(Records contained in a dataset)
++++++++++
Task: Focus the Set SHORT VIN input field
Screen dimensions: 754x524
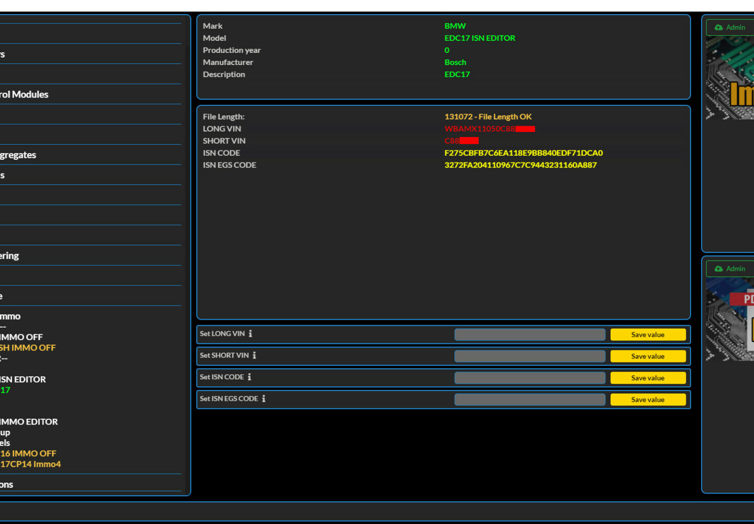Action: (529, 356)
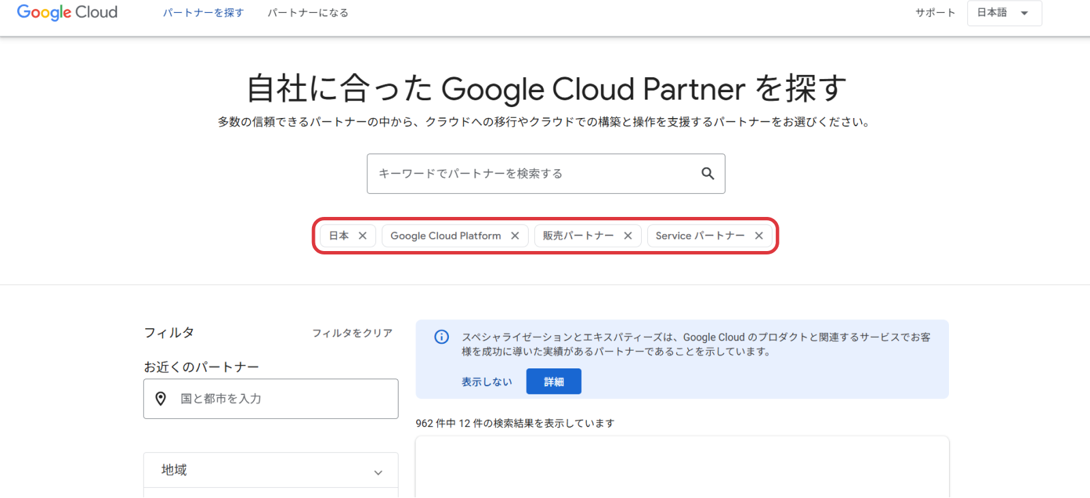Viewport: 1090px width, 498px height.
Task: Click the 国と都市を入力 location field
Action: click(279, 398)
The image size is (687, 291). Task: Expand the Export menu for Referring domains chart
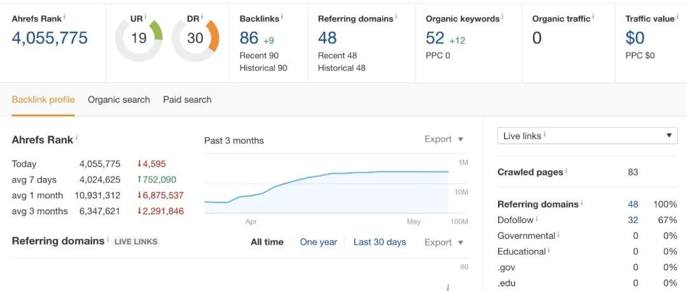pyautogui.click(x=444, y=242)
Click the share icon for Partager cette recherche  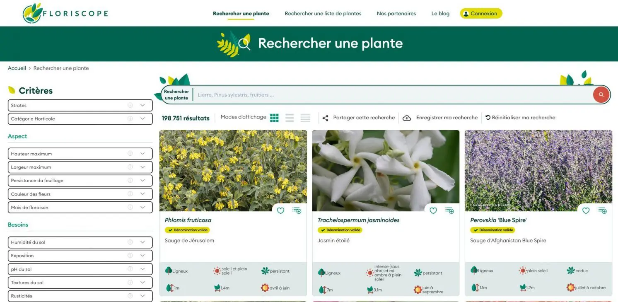coord(326,118)
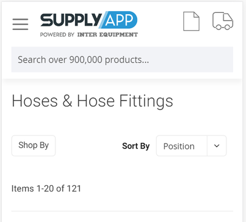Expand the sort order combo box
246x222 pixels.
(191, 146)
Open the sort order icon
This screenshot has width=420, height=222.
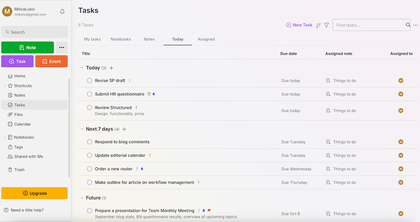(x=318, y=25)
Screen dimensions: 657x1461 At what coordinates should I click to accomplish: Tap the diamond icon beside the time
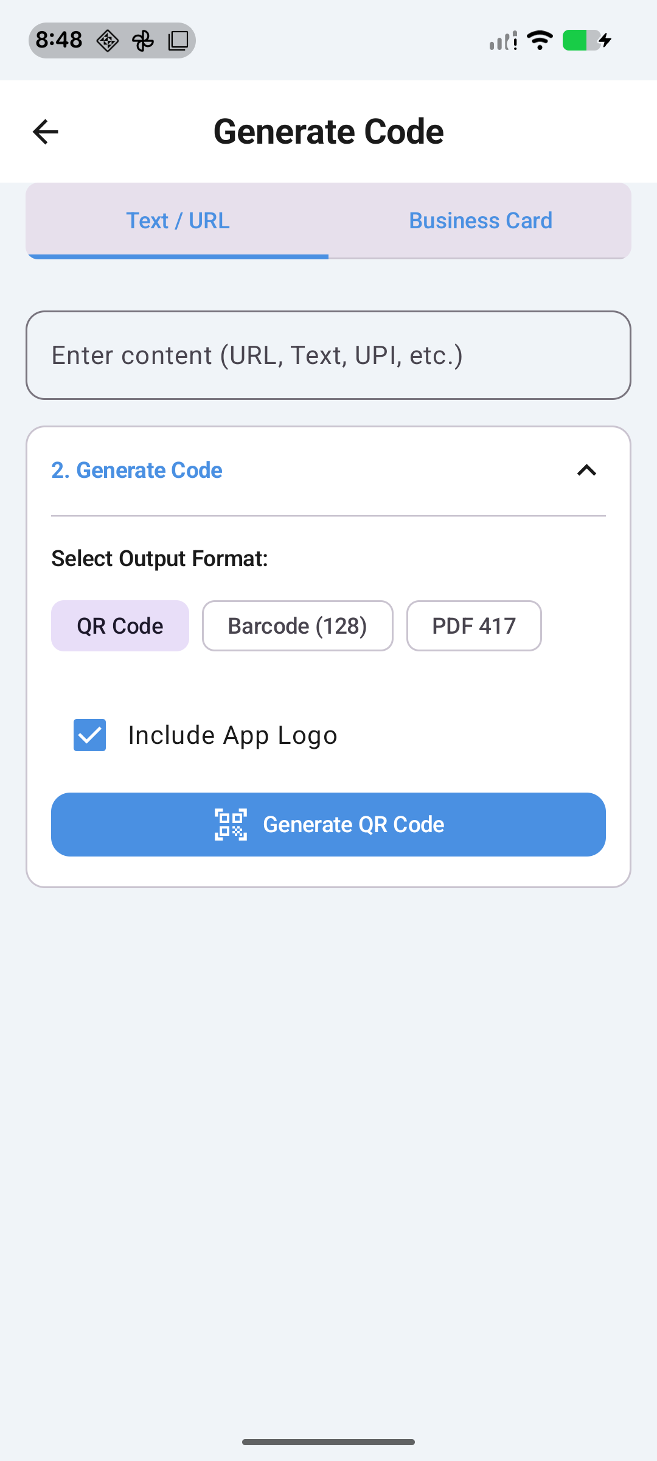click(x=108, y=41)
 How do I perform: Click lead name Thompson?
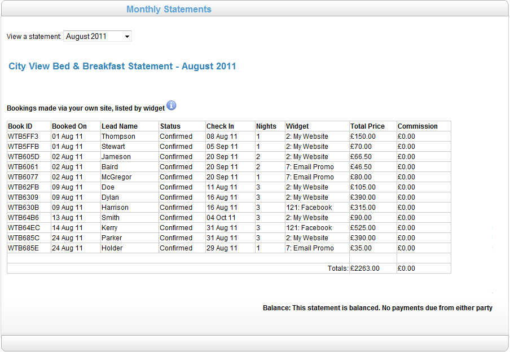click(x=118, y=137)
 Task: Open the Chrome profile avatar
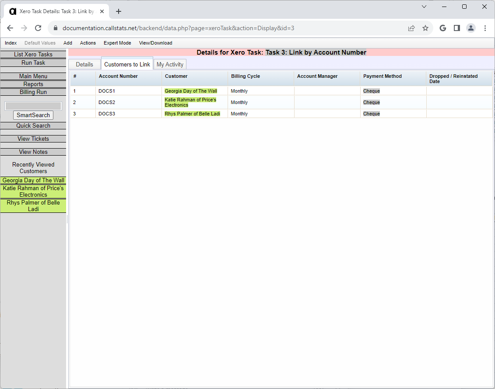[x=470, y=28]
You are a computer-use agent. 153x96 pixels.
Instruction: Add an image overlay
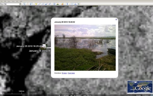(x=46, y=4)
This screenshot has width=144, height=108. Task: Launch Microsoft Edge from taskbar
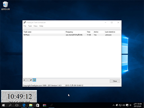[24, 105]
++++++++++
__EXERCISE PROMPT__: The answer must consist of the line containing "You are a computer-use agent. 153x96 pixels." and every line after it through the end of the records, retyped exactly, with all pictures left out.

__ANSWER SPACE__:
You are a computer-use agent. 153x96 pixels.
Instruction: Add an image overlay
(x=46, y=4)
This screenshot has width=144, height=108. Task: Launch Microsoft Edge from taskbar
[24, 105]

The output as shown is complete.